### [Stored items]
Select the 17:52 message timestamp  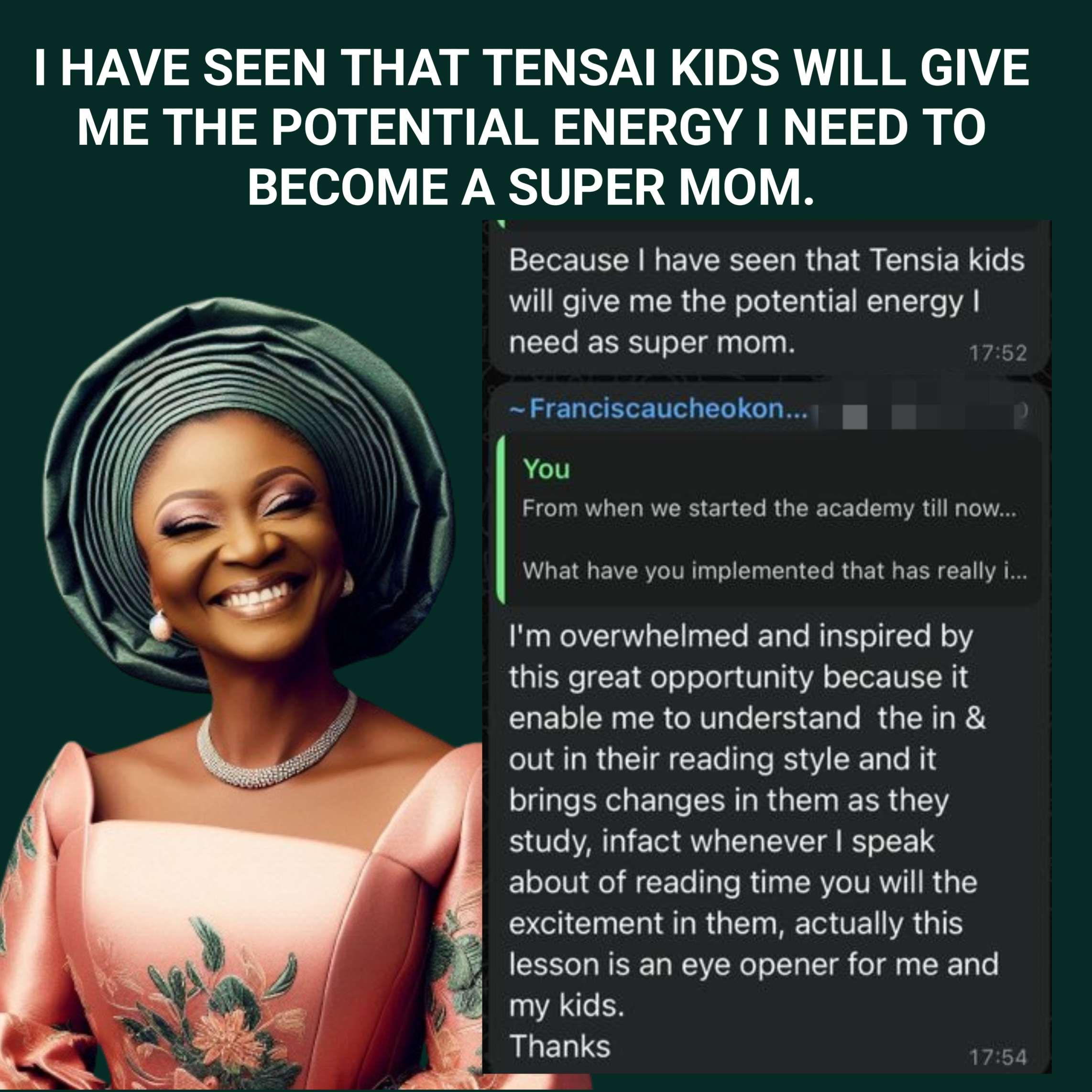(x=998, y=353)
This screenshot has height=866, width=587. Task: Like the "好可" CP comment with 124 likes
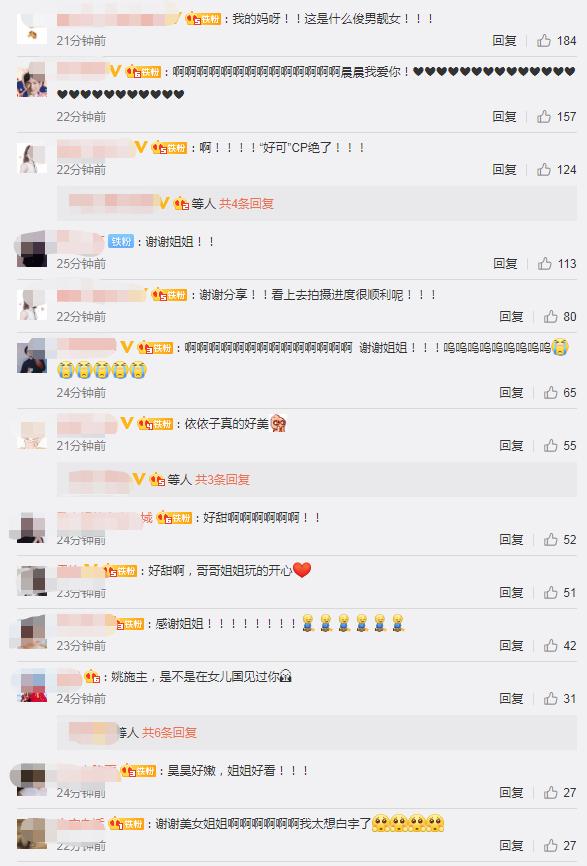point(544,170)
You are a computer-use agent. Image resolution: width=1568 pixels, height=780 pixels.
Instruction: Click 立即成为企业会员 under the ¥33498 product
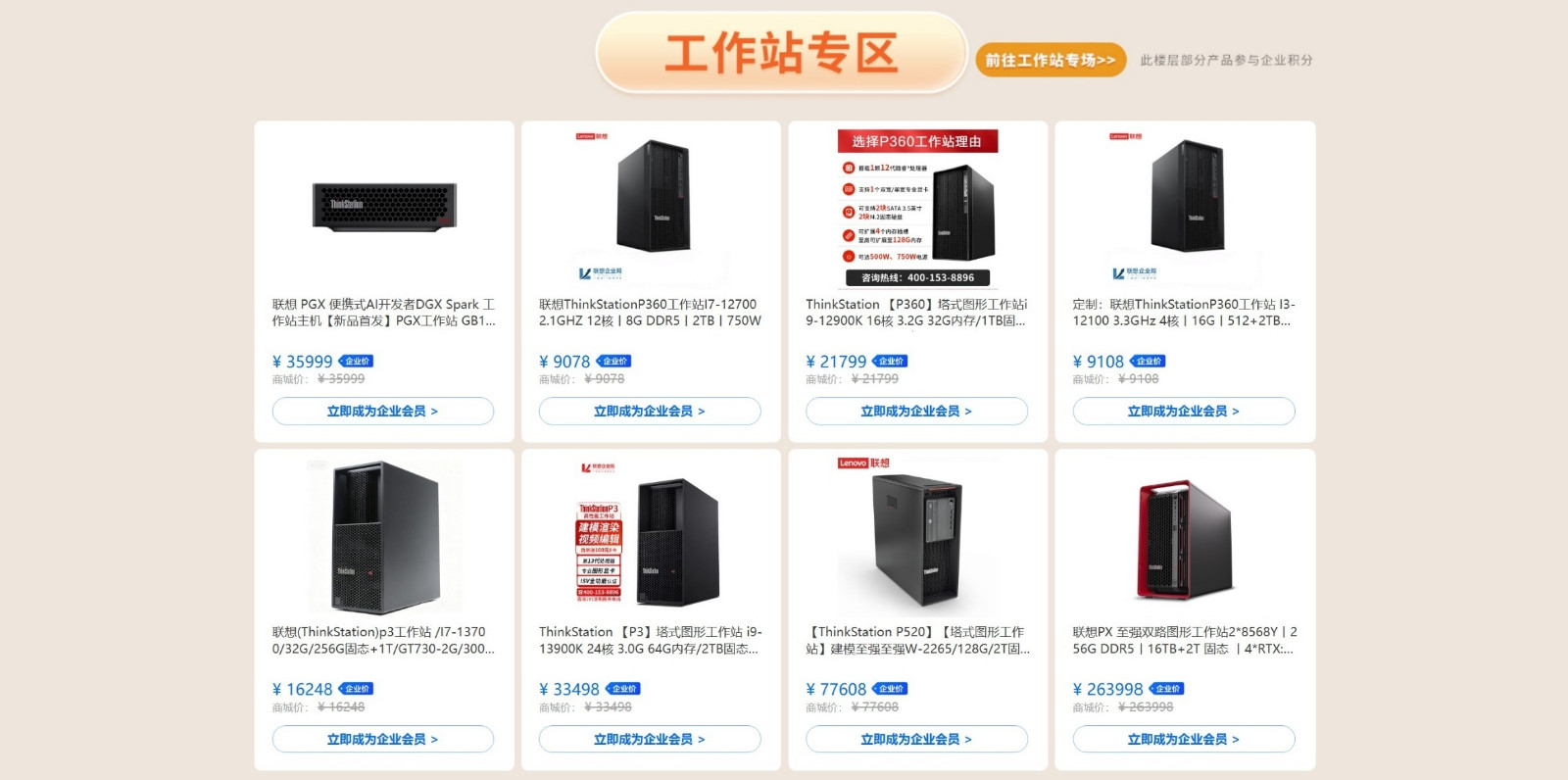(650, 739)
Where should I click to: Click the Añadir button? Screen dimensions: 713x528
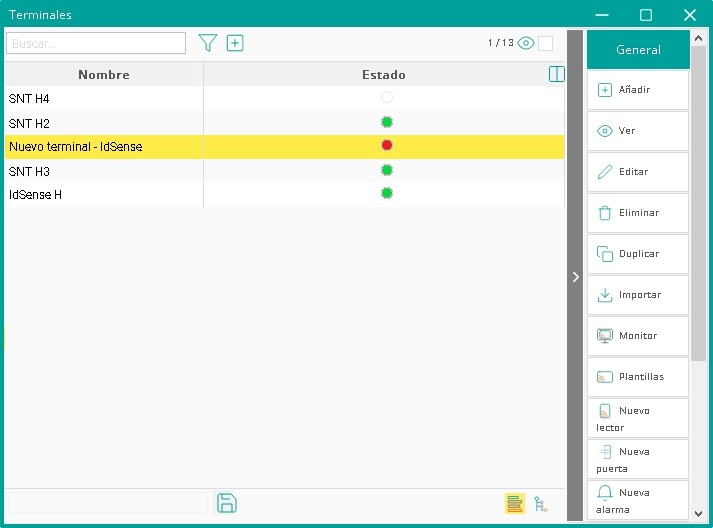(x=638, y=90)
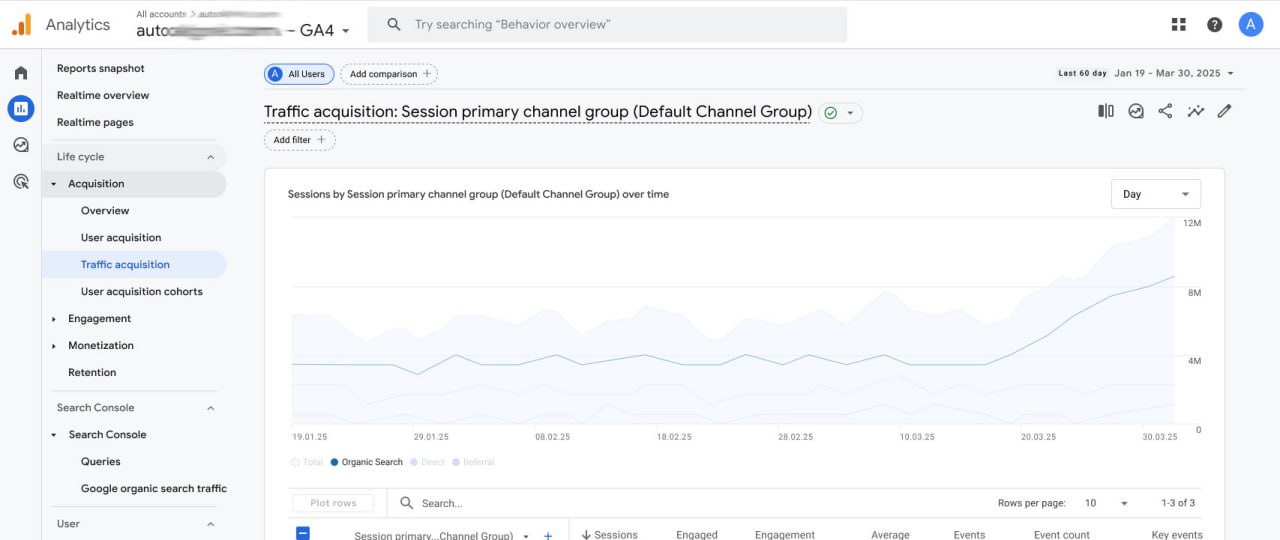Open User acquisition report

pos(121,238)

### [What is being asked]
Every line from the one containing "You are a computer-use" through the end of the entries above, both included, should be extracted exactly, with pictures left out.

### [Result of the task]
You are a computer-use agent. Image resolution: width=1568 pixels, height=780 pixels.
Instruction: Click 立即成为企业会员 under the ¥33498 product
(650, 739)
Where should I click to: Click the Añadir button? Screen dimensions: 713x528
(x=638, y=90)
Open User acquisition report

pos(121,238)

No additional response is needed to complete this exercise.